Esa tarea no puede abordarse en clave exclusivamente nacional. Fuera de nuestro país tenemos una responsabilidad: demostrar que es posible otra forma de gobernar en un continente donde el neoliberalismo ha colapsado, pero aún no ha sido reemplazado. Frente al autoritarismo descarnado de Trump, Milei, Le Pen o Meloni —que intercambian estrategias, fondos y legitimidad mutua—, hace falta una internacional democrática que articule respuestas sociales a escala europea y global. España puede ser vanguardia si consolida un modelo que refuerce el poder adquisitivo de las clases trabajadoras, frene el expolio de lo público, defienda los derechos fundamentales y lidere la transición ecológica sin dejar a nadie atrás. No se trata solo de resistir, sino de convencer: de mostrar que las políticas redistributivas no solo son justas, sino eficaces. Que se puede gobernar para la mayoría sin depender de las oligarquías. Y para ello necesitamos aliados, redes, complicidades. Internacionalizar la esperanza con la misma intensidad con la que la extrema derecha internacionaliza el miedo.

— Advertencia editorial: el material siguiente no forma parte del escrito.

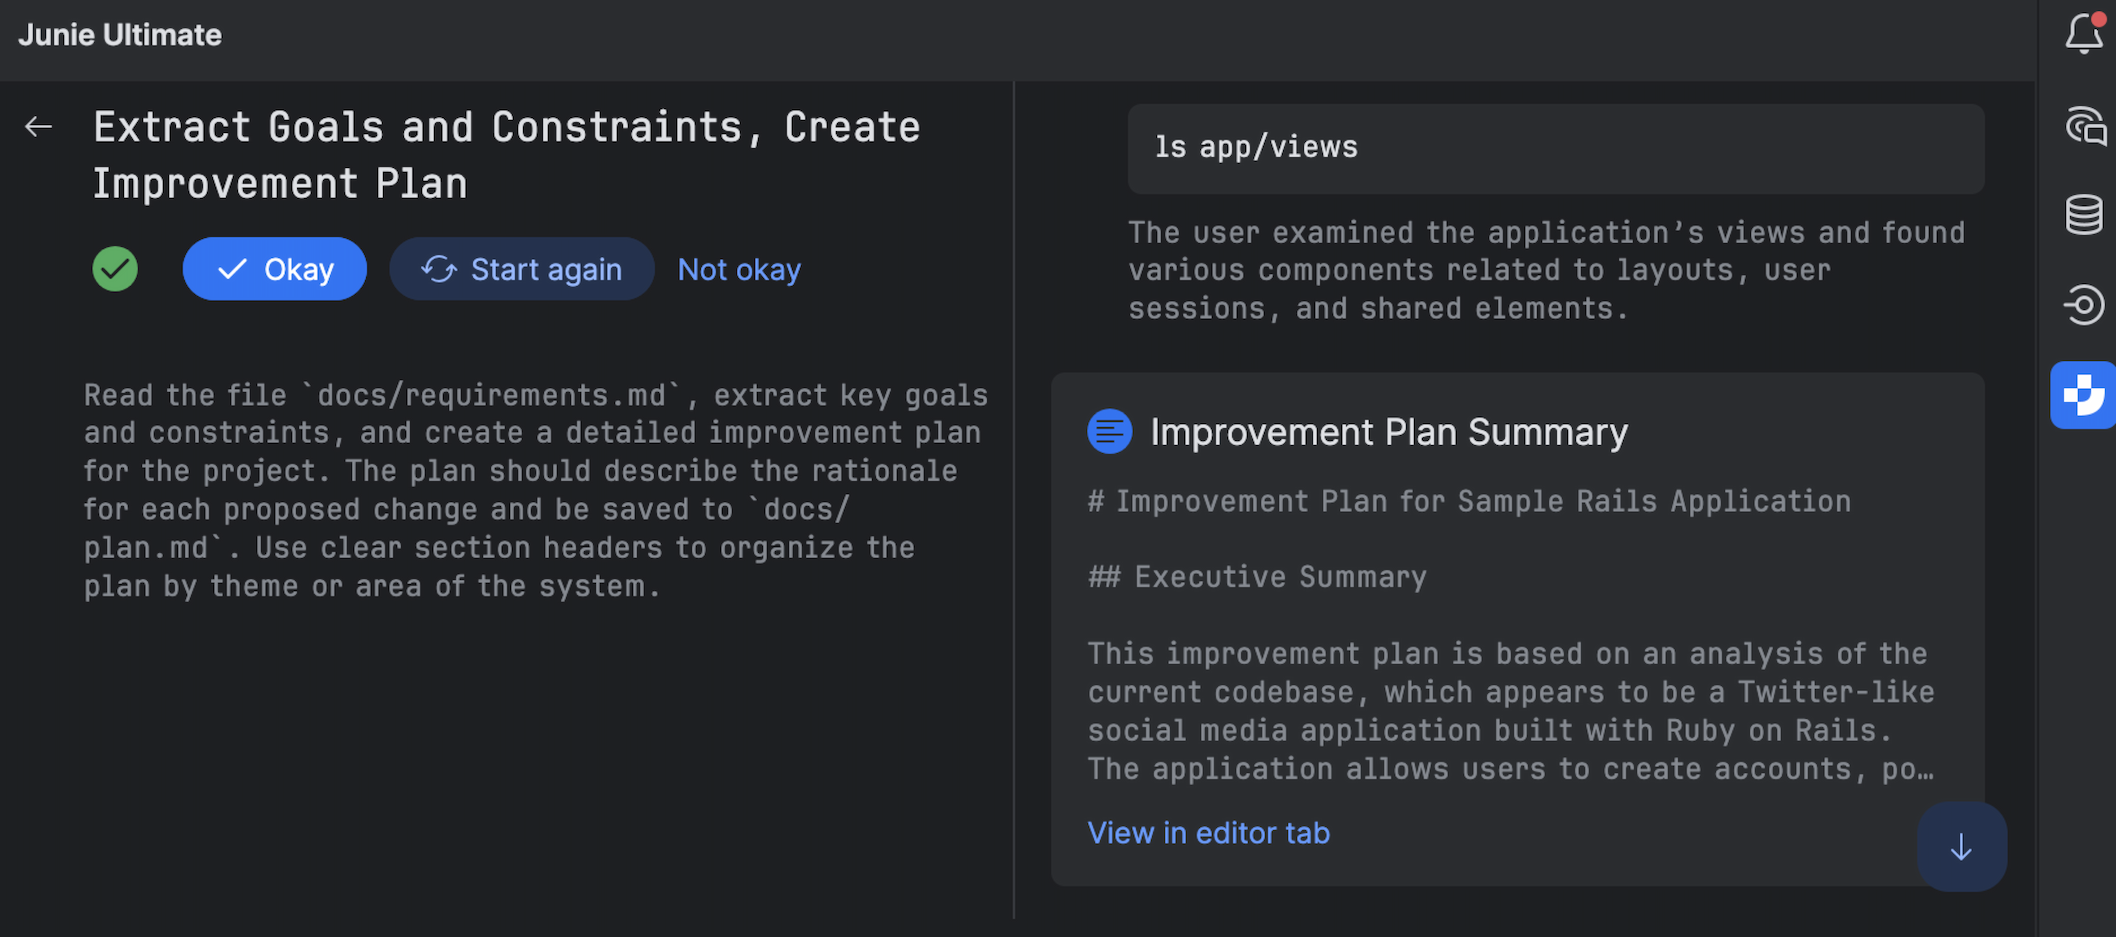This screenshot has width=2116, height=937.
Task: Open the plan via View in editor tab
Action: coord(1208,833)
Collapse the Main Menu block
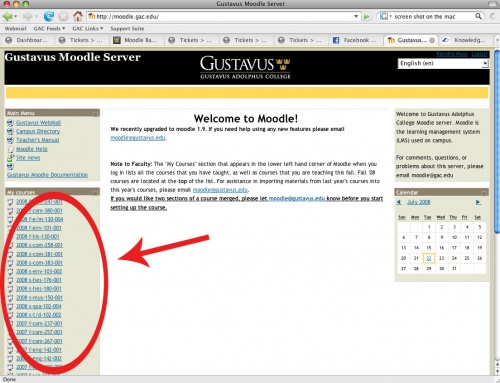The height and width of the screenshot is (383, 500). pos(95,114)
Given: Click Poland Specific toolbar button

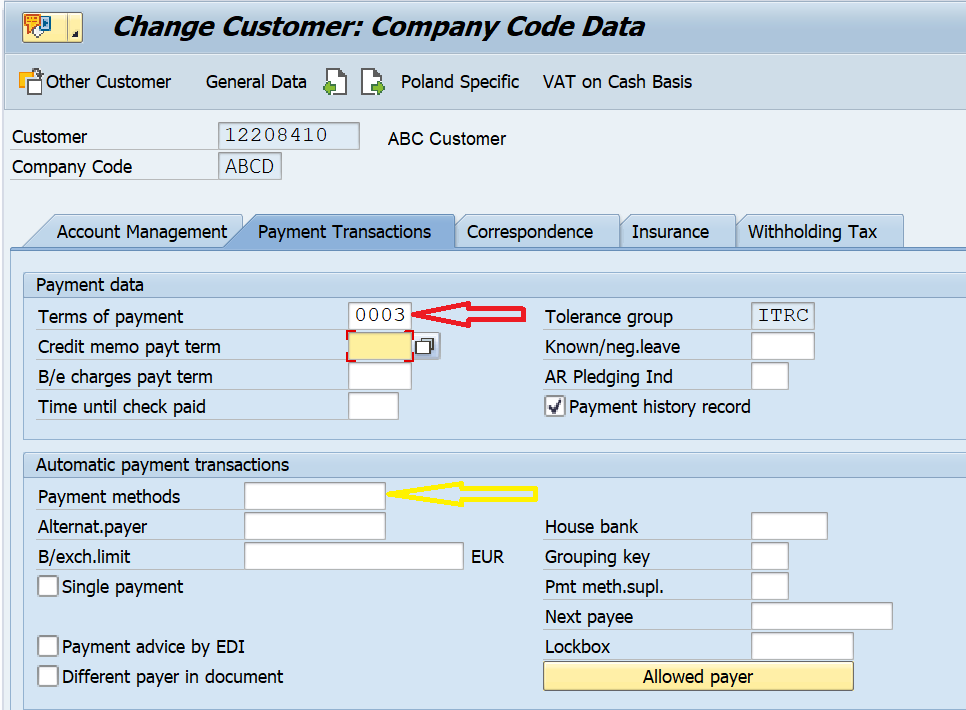Looking at the screenshot, I should pyautogui.click(x=460, y=82).
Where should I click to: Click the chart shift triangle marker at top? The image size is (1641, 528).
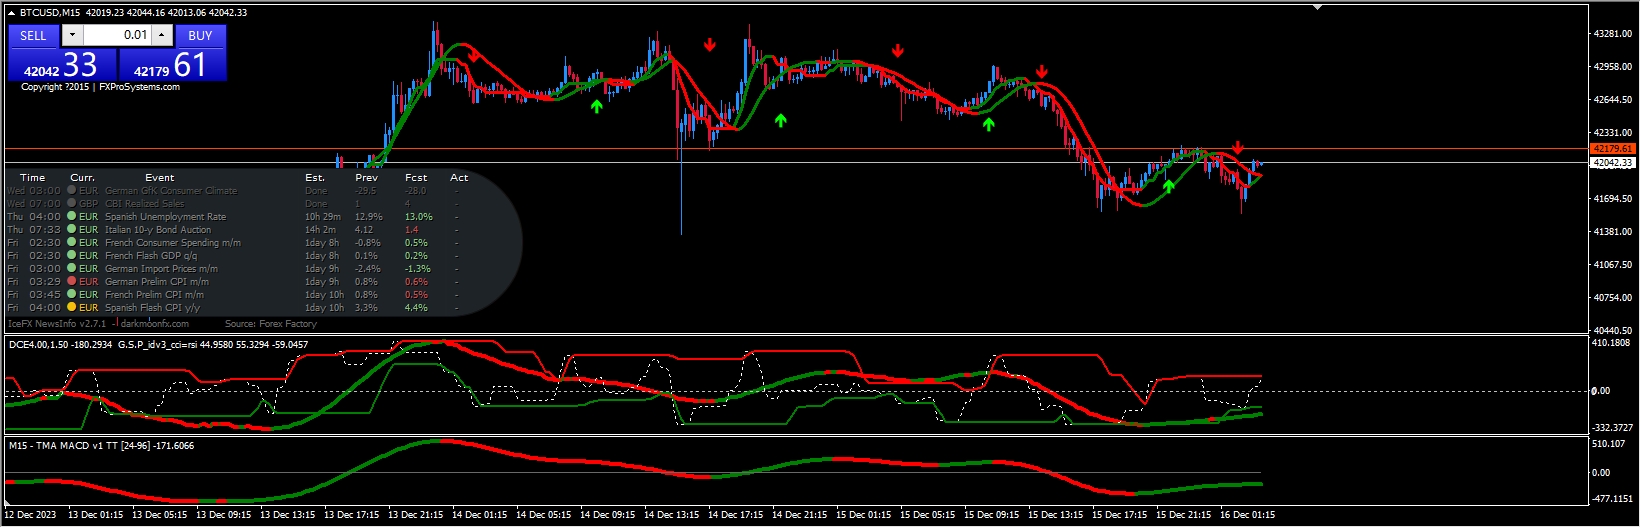pos(1318,8)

Es ahí donde aparece una paradoja reveladora. En España se viralizan los discursos de Zohran Mamdani, se celebran sus intervenciones y su victoria en las primarias de Nueva York como señales de que otro tipo de política es posible. Y, sin embargo, Mamdani y su equipo matarían por ocupar la posición institucional, cultural y mediática que tiene hoy la izquierda española. Se nos olvidó que aquí ya tuvimos victorias. Aquí hemos logrado lo que muchos en la izquierda global solo imaginan: incidir en los grandes consensos de país, influir en la política exterior, condicionar los marcos del debate público. Hoy, cualquier proyecto mínimamente digno en España pasa por reconocer lo logrado al imponer la agenda anti-austeridad, la defensa activa de los servicios públicos y una política exterior soberana y comprometida. Todo eso es fruto de la presión sostenida de la izquierda. Lo que falta no es tanto poder como una ética de la victoria. Una conciencia serena de que, incluso si se cumpliera íntegramente el Acuerdo de Coalición, no bastaría para ofrecer a las clases trabajadoras lo que realmente merecen. Y precisamente por eso nos miran desde fuera como un símbolo: no por lo que somos ya, sino por lo que podríamos llegar a ser si dejamos de pedir perdón por existir.